Neetu Chandak, DCNF
Sororities, fraternities and students sued Harvard University on Monday over a rule that punishes students in single-gender clubs from holding leadership positions on sports teams and campus groups.
The federal lawsuit calls into question “freedom from sex discrimination,” while the state suit is over “right to free association and equal treatment based on sex,” reported The Boston Globe.
Plaintiffs in the federal suit include Kappa Alpha Theta sorority, Kappa Kappa Gamma sorority, Sigma Chi fraternity, Sigma Alpha Epsilon fraternity, Sigma Alpha Epsilon chapter in Cambridge and three Harvard male students. Delta Gamma Fraternity Management Corporation, Alpha Phi, and Cambridge’s Alpha Phi chapter sued Harvard at the state level, according to a press statement from the North American Interfraternity Conference (NAIC).
“It is baffling that Harvard boasts that its students are among the brightest minds in the world, yet administrators won’t trust them to make decisions about how they choose to associate with one another,” president and CEO of NAIC, which works with 66 international men’s fraternities, Judson Horras said in the statement.
The single-gender policy was created to limit secretive all-male groups, or “final clubs,” which have faced criticism from the university recently, The Associated Press reported.
The federal lawsuit argues the university does not dictate what kind of groups students can join, however.
“A Harvard undergraduate could join the American Nazi party, or could create an off-campus undergraduate chapter of the Ku Klux Klan, without running afoul of the sanctions policy, or any other Harvard student-conduct policy,” the federal suit said, the Globe reported. “Those groups may be heinous but they are co-ed, so under Harvard’s rules, its students may belong without any threat of sanction.”
Single-gender groups like fraternities and sororities are products of “another era, a time when Harvard’s student body was all male, culturally homogeneous, and overwhelmingly white and affluent,” former Harvard president Drew Gilpin Faust and Harvard Corporation senior fellow William F. Lee said in a statement previously obtained by The Daily Caller News Foundation.
Harvard’s sanctions also ban students in single-gender clubs from receiving college endorsements for prestigious fellowships like the Rhodes Scholarships, the Globe reported.

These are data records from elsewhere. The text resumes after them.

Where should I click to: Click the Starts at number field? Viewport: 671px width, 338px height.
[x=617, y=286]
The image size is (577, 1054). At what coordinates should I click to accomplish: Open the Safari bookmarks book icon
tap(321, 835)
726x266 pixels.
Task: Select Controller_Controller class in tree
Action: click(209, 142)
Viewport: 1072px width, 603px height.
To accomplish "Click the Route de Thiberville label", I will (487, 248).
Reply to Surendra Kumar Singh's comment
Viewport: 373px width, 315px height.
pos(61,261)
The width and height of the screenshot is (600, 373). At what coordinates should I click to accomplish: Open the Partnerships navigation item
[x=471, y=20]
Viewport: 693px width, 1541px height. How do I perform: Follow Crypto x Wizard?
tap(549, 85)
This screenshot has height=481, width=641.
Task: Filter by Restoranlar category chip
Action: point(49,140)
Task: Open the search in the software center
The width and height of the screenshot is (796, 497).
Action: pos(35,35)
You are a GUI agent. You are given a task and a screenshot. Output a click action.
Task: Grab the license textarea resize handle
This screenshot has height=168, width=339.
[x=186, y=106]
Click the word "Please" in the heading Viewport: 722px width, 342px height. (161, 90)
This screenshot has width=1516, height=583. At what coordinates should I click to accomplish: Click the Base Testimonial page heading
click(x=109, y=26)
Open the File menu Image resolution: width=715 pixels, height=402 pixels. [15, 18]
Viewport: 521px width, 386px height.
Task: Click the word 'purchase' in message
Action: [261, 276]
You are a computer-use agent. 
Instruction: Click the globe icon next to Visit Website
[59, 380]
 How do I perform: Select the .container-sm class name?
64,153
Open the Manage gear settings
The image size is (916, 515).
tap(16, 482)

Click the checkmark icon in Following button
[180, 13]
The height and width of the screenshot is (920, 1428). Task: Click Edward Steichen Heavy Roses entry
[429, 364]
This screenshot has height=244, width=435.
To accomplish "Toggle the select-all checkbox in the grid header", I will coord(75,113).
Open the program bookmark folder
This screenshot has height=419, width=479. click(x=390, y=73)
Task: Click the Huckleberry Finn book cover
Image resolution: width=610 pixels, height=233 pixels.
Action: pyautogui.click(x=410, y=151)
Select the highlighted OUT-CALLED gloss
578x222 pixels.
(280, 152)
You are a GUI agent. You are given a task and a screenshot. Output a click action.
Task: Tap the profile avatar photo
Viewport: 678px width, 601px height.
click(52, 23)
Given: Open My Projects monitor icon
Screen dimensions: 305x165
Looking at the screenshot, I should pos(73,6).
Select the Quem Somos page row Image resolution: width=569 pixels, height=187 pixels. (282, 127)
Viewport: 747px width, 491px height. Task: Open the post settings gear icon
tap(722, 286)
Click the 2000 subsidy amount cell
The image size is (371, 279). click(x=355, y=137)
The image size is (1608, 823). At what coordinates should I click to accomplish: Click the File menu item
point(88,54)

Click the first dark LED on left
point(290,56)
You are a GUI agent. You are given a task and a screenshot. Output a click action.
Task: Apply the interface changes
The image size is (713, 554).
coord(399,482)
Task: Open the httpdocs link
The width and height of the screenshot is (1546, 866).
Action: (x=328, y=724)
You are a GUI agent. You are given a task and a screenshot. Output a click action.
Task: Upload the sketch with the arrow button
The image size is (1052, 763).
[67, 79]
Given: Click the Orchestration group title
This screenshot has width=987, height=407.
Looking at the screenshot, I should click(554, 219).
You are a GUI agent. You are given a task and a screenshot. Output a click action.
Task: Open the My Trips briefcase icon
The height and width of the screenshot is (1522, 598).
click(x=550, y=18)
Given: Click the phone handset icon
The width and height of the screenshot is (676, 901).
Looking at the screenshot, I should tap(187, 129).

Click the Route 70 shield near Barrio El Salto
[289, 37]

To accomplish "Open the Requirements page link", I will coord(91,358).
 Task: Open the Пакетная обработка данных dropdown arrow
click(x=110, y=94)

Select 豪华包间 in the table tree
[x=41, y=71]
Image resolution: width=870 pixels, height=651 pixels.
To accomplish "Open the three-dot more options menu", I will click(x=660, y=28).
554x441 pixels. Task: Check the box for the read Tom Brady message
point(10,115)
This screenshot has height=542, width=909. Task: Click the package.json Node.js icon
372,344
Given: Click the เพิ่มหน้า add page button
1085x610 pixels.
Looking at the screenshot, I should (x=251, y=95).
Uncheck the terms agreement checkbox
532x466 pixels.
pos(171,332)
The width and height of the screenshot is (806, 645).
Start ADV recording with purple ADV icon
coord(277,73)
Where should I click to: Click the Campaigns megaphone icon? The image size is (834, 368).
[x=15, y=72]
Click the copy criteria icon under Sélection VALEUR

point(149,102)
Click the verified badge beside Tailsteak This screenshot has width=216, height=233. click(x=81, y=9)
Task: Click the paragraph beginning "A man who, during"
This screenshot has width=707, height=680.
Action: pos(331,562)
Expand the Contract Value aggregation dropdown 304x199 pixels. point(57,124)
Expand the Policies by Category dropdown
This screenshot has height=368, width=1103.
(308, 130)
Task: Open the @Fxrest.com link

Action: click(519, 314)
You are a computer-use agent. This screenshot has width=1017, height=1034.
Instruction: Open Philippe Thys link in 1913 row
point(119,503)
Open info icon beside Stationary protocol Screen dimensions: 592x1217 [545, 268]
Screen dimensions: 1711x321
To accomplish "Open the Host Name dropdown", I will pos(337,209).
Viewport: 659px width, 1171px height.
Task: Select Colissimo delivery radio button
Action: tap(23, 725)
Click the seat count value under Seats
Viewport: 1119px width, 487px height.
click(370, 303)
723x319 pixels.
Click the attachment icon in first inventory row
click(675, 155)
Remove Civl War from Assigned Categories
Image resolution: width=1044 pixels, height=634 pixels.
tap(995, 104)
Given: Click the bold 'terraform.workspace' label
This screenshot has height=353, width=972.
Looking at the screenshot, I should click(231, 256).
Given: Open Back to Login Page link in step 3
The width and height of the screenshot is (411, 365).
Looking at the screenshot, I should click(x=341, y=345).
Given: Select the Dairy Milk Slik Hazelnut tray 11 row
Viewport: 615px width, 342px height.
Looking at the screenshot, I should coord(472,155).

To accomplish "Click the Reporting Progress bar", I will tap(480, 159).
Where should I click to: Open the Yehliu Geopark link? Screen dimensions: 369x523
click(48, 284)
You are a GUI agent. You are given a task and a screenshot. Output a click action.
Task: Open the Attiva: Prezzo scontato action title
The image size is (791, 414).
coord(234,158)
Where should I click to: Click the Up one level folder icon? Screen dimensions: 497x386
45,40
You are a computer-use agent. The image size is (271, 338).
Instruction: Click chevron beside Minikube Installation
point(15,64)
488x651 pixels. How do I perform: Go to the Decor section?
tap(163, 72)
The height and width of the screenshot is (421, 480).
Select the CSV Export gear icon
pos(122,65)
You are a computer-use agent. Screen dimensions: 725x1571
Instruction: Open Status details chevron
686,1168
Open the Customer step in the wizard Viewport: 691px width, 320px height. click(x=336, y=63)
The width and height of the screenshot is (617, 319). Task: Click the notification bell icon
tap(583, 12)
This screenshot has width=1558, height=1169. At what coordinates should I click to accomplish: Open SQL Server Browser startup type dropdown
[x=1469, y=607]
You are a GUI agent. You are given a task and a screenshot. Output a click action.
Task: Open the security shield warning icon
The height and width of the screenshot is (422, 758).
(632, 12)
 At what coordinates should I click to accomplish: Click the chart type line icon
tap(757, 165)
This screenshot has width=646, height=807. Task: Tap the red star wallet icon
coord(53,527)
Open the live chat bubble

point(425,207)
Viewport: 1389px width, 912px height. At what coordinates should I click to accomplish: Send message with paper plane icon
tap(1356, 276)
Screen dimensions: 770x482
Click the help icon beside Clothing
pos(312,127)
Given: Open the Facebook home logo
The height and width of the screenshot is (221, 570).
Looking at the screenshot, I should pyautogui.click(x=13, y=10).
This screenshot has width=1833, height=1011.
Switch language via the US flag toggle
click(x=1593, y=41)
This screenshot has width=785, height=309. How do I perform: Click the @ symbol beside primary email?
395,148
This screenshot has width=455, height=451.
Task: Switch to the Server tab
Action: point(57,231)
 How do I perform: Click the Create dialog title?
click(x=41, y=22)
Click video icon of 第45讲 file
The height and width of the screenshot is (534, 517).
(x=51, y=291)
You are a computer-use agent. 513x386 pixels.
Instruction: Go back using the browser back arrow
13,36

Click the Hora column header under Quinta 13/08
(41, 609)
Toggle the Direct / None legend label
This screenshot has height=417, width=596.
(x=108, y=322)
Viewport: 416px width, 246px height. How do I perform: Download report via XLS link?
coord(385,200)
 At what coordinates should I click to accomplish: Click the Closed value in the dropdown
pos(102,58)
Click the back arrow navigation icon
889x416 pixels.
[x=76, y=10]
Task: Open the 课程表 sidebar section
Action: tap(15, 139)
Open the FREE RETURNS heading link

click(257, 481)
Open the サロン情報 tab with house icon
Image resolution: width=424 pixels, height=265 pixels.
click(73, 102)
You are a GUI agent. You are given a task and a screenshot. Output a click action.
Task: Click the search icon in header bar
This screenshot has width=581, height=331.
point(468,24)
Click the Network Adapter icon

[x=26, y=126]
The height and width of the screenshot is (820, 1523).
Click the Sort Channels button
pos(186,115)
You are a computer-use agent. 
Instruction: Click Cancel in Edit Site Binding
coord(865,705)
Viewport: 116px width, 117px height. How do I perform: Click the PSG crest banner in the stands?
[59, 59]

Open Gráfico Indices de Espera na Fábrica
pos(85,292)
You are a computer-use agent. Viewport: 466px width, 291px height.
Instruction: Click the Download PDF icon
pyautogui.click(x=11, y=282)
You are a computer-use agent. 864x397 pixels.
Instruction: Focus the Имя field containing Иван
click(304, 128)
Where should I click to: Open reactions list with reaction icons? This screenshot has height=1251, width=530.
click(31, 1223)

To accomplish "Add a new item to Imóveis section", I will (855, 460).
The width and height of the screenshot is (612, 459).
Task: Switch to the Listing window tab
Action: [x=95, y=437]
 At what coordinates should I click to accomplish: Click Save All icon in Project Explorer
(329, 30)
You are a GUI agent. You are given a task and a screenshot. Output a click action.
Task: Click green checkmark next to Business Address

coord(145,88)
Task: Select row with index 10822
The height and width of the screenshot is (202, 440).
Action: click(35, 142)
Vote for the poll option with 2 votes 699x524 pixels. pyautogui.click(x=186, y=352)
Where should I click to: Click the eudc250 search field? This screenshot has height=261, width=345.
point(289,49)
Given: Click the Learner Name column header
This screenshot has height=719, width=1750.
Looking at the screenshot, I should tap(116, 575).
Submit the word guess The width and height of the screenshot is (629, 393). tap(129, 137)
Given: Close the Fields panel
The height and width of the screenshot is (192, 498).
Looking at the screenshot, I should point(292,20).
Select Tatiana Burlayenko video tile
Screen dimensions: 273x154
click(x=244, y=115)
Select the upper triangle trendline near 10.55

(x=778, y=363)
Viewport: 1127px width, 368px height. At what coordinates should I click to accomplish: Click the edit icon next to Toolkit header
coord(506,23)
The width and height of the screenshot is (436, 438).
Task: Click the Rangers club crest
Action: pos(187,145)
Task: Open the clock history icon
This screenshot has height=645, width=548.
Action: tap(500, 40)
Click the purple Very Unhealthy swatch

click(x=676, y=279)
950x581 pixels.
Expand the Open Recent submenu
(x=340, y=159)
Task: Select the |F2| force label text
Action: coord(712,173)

Scholarships like Rhodes are the “oldest and most celebrated international fellowship awards in the world.”
“Harvard’s new policy forces conformity at the expense of individual and group rights and denies students who participate in these organizations the leadership experiences that would help fulfill its own mission of educating the future leaders of society,” Kappa Alpha Theta said in a press statement.
Delta Gamma Fraternity Management Corporation expects to lose $25,000 in revenue from the Cambridge chapter shutting down and still has to pay $25,000 for the chapter’s house, according to the AP.
Harvard did not immediately respond to TheDCNF’s request for comment.